Nie pierwszy już raz MON preferuje zagraniczne firmy kosztem polskiego producenta.

- Niesamowity wstyd i poruta - podsumowuje wyniki przetargu Michał Likowski, redaktor naczelny miesięcznika "Raport. Wojsko. Technika. Obronność”. Sam opisał kulisy tego przetargu w tekście "Antypolski Inspektorat Uzbrojenia MON". Teraz mówi, że w cywilizowanych krajach europejskich coś takiego nie powinno się zdarzyć. - Mimo obowiązywania unijnych przepisów o otwartych przetargach zwykle wygrywa producent krajowy. Robi się to tak, że specyfikacja przetargu idealnie pasuje do tego, co wytwarza ten producent. Trudno sobie wyobrazić by przetargu we Francji na dostarczenie samochodów nie wygrał Renault, a w Niemczech - Mercedes.

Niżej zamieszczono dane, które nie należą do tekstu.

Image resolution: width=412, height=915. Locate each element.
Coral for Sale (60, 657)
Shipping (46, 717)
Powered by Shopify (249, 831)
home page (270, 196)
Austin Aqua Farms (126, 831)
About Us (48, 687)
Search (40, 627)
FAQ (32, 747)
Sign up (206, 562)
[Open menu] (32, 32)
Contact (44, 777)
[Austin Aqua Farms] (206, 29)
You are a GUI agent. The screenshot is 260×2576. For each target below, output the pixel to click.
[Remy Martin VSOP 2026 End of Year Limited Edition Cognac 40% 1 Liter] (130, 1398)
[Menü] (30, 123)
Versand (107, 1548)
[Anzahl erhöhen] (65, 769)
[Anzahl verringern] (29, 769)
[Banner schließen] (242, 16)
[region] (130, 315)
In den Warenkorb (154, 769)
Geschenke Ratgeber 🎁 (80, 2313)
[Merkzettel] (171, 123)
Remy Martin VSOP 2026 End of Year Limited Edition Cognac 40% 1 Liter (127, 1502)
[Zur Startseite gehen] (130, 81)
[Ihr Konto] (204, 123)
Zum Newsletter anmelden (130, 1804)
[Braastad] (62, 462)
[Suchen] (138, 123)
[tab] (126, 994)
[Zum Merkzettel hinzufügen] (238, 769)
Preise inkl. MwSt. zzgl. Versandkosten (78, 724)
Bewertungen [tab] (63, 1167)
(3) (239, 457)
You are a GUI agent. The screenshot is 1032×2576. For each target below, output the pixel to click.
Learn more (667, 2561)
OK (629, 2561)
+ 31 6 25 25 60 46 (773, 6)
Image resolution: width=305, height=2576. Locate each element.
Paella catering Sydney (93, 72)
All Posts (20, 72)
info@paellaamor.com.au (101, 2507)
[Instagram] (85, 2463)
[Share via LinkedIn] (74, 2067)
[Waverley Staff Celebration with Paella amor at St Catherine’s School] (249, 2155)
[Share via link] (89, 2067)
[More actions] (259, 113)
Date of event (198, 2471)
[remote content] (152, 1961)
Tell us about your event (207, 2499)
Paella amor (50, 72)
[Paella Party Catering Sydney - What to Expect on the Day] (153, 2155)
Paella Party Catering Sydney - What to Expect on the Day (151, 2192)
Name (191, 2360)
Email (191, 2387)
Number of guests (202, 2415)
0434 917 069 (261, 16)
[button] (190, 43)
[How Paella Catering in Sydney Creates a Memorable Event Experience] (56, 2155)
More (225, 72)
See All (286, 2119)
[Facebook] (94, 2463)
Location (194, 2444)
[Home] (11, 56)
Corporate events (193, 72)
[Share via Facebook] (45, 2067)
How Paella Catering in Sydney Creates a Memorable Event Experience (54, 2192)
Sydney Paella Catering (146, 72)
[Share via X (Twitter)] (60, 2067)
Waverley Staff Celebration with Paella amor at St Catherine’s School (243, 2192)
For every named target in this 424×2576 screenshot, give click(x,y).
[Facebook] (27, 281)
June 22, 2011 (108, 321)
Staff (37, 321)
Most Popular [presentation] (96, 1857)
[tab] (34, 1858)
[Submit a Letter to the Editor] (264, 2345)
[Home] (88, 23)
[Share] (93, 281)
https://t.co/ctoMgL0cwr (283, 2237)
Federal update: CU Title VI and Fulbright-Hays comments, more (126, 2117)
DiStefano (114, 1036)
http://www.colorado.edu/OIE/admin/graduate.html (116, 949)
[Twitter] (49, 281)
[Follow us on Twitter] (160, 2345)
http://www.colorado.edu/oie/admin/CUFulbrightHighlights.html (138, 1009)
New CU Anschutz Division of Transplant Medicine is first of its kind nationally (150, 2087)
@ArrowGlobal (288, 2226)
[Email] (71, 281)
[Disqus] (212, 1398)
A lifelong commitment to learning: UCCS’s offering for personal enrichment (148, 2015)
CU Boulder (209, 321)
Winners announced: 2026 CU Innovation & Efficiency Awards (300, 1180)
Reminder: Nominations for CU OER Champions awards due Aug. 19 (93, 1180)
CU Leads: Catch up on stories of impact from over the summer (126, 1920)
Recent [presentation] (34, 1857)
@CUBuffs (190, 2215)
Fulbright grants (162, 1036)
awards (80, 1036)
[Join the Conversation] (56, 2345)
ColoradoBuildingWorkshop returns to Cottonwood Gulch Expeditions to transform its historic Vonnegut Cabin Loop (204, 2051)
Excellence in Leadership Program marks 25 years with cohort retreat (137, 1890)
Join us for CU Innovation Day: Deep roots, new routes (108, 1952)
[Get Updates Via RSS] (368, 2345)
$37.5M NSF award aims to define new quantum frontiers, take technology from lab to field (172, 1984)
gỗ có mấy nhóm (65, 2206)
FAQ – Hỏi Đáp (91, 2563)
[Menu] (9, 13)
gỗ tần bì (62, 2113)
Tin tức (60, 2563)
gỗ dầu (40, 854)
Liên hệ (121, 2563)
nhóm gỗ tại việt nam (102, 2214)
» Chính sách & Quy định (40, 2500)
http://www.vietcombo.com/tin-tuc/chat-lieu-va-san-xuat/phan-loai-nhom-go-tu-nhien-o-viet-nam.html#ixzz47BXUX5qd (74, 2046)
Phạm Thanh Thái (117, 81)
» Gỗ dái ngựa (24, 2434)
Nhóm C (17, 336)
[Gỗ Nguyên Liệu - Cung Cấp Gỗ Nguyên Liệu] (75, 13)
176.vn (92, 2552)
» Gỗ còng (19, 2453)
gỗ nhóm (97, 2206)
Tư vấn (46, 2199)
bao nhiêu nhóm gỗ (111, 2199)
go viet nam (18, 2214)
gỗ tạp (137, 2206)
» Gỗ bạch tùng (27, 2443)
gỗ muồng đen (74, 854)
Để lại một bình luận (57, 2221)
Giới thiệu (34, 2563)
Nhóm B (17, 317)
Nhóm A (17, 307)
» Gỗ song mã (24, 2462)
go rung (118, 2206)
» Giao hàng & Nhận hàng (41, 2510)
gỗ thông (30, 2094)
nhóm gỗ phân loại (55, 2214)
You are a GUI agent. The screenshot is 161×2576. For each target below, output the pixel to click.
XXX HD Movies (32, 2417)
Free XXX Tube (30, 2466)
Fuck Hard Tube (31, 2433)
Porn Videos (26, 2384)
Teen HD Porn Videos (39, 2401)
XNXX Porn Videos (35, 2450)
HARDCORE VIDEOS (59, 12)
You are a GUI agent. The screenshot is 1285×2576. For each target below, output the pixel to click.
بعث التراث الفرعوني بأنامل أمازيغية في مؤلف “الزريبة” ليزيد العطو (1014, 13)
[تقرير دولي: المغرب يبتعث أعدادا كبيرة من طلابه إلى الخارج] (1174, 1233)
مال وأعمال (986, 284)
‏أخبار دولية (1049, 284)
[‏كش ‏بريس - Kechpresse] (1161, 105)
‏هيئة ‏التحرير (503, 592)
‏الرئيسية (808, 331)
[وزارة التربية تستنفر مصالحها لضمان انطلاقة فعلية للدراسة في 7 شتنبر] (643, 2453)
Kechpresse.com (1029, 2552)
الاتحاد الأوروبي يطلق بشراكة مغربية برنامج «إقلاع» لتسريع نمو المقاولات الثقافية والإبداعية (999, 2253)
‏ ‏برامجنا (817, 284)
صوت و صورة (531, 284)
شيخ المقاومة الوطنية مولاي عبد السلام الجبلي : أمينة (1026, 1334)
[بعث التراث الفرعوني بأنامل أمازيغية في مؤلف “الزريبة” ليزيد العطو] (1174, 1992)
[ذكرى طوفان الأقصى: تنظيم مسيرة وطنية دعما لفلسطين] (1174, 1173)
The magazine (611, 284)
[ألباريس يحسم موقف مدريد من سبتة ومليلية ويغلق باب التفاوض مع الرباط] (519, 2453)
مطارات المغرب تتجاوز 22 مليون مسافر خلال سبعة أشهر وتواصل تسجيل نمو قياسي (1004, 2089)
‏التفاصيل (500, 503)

Jedynym polskim producentem robotów wojskowych jest warszawski Przemysłowy Instytut Automatyki i Pomiarów PIAP, który od dwudziestu lat zajmuje się podobną produkcją, ma doświadczenie i bazę naukową. Od czasu konfliktu w Iraku i Afganistanie PIAP pracuje nad niewielkimi wojskowymi robotami, które może obsługiwać jeden człowiek. Dziś instytut produkuje dziewięć typów robotów, w tym przebój eksportowy - robota PIAP GRYF oraz najnowszego RMI (nagrodzonego nagrodą DEFENDER na ostatnich targach MSPO w Kielcach). Te ostatnie kupione zostały na wyposażenie kilku armii w świecie - m.in. Korei Południowej, Hiszpanii, Szwajcarii, Zjednoczonych Emiratów Arabskich czy Nigerii.

Dlatego, gdy MON ogłaszał pod koniec 2014 roku przetarg na wyposażenie polskiej armii w 50 przenośnych, bezzałogowych robotów Tarantula, PIAP był od razu faworytem przetargu. Zgłosiło się kilkanaście firm, z których Inspektorat Uzbrojenia MON wybrał dwie: Przemysłowy Instytut Automatyki i Pomiarów i niewielką spółkę Reago Group, bez doświadczenia, ale reprezentującą izraelskiego producenta Robo-Team.

Wtedy Inspektorat Uzbrojenia MON doprecyzował warunki przetargu - zdaniem PIAP w taki sposób, że dopuszczono słabszego konstrukcyjnie i wytrzymałościowo robota izraelskiego. MON zrezygnował np. z wymogu posiadania przez robota długiego ramienia obracającego się wokół korpusu, wydłużono o dwa tygodnie termin napraw gwarancyjnych, preferując w ten sposób firmy spoza Europy, oraz dopuszczono konstrukcje w układzie calowym, a nie jak dotychczas, tylko metrycznym.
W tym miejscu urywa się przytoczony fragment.